(Extracted material Opens)

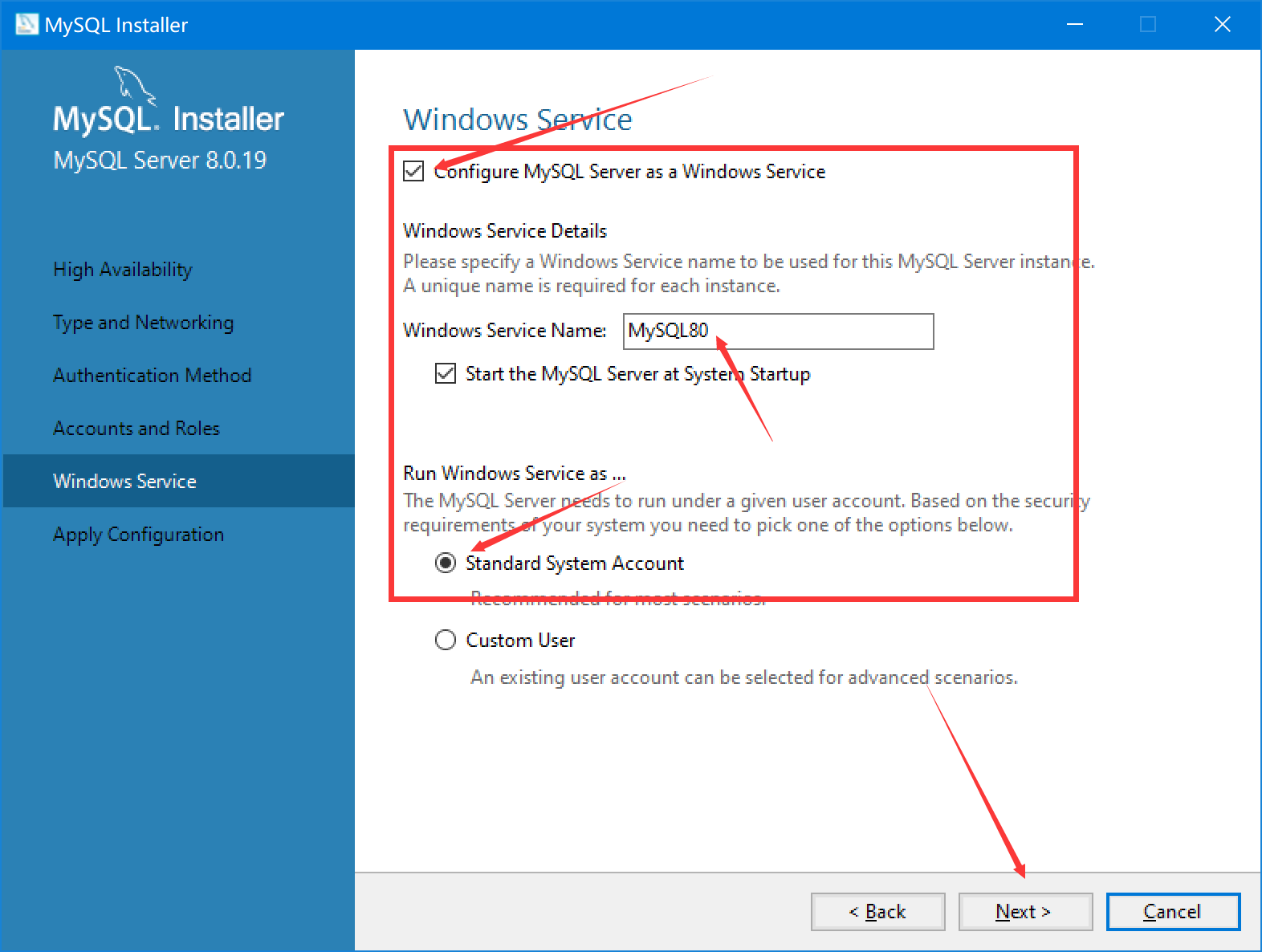Screen dimensions: 1262x952
Task: Toggle Start the MySQL Server at System Startup
Action: 446,373
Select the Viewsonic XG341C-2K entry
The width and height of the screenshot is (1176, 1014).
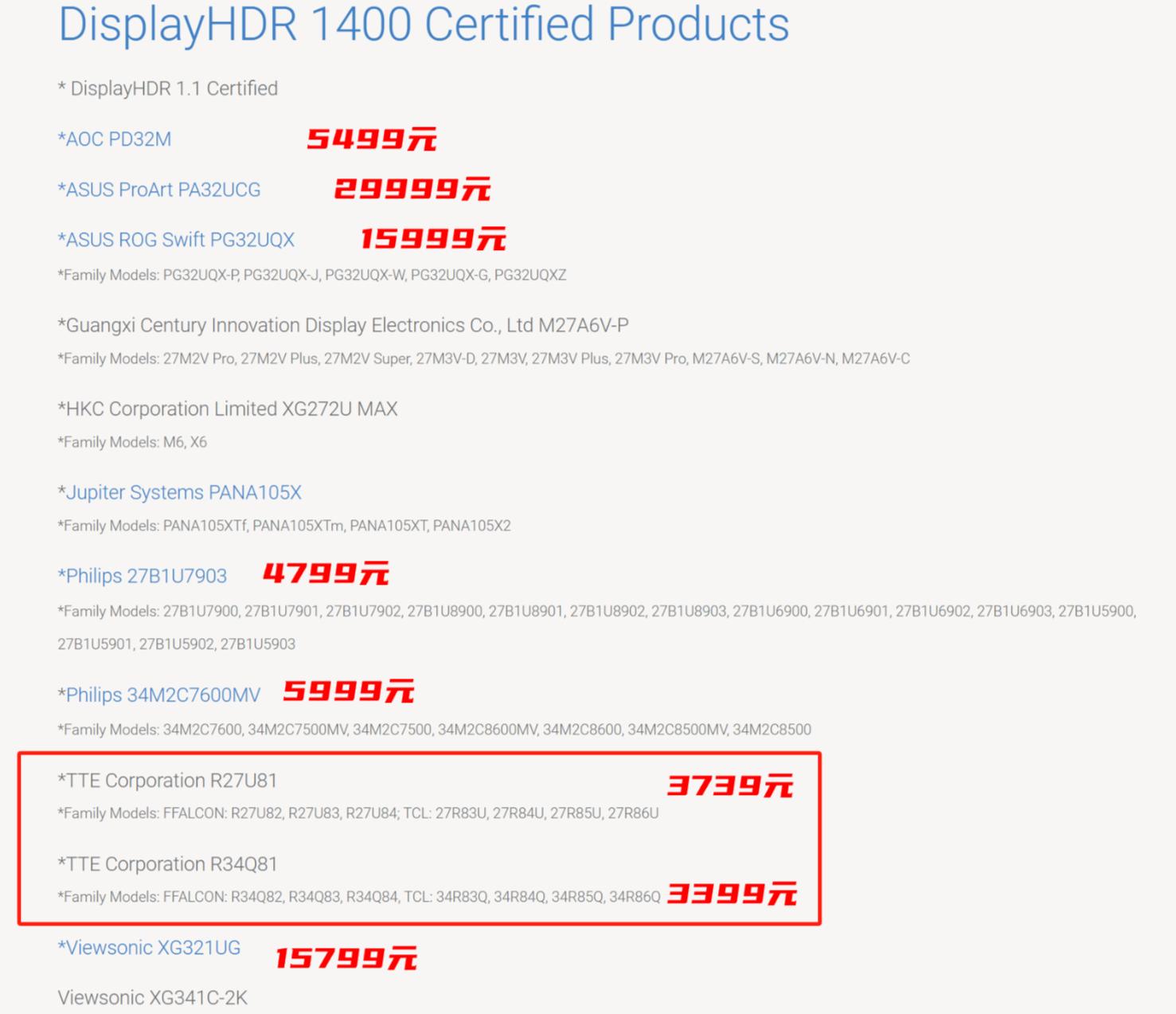click(x=153, y=997)
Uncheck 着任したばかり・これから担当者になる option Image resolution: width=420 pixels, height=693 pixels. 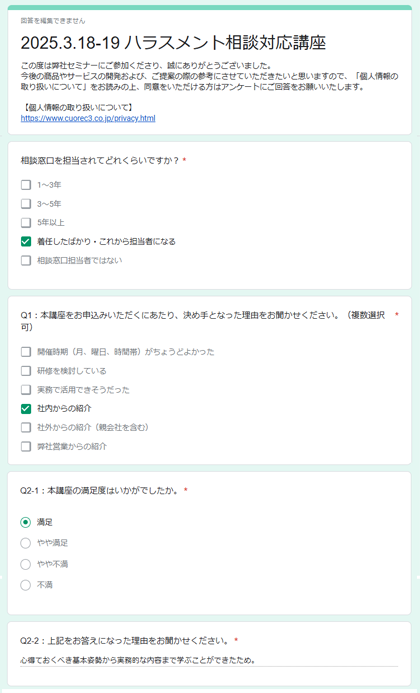click(26, 241)
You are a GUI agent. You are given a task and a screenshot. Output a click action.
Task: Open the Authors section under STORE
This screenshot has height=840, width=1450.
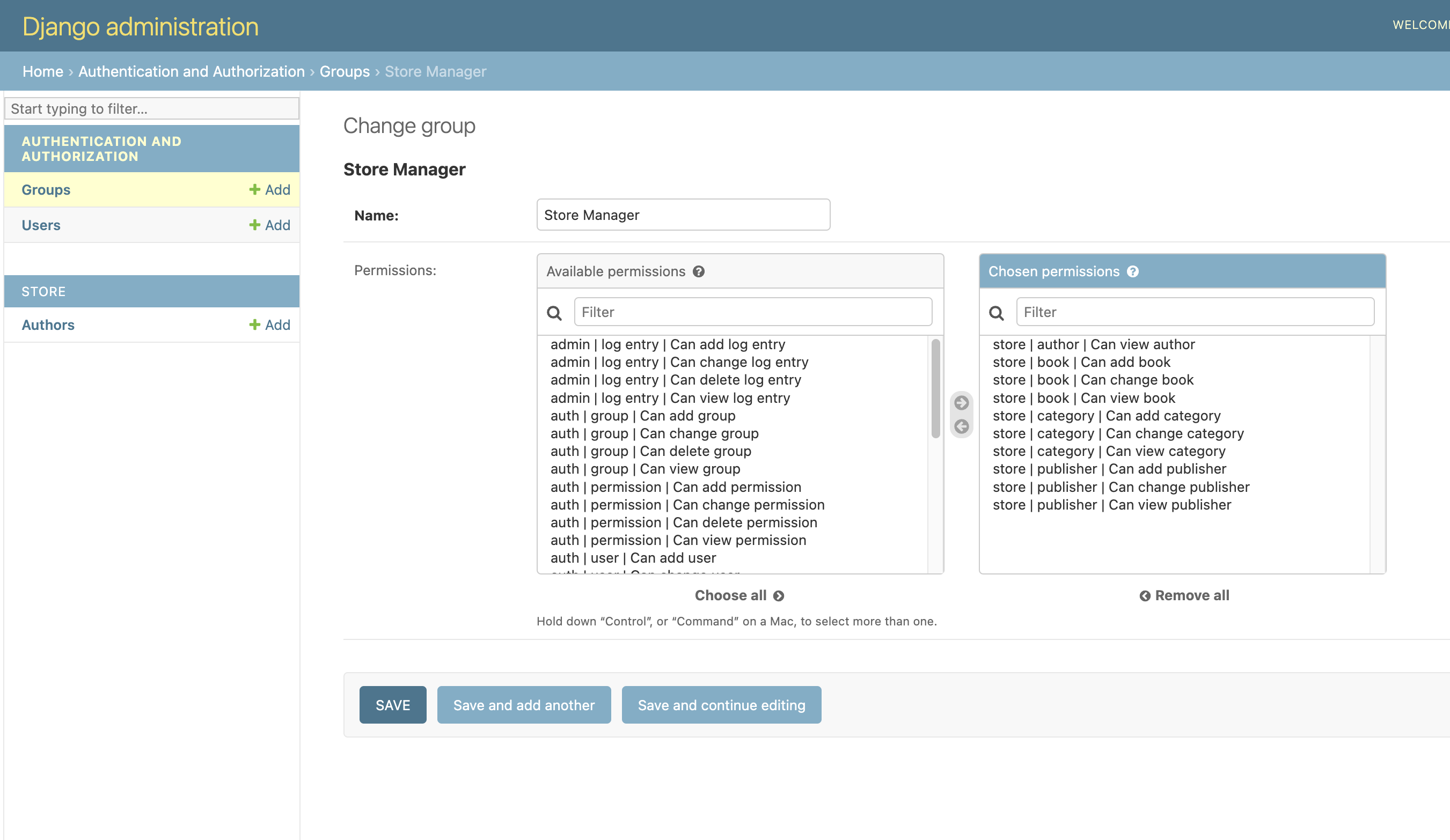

(Extracted material Closes)

What to produce —
Each line from the one holding "Task: Open the Authors section under STORE" through the last line of the records above must be duplicated exactly, and pictures must not be.

Response —
Task: Open the Authors section under STORE
This screenshot has height=840, width=1450.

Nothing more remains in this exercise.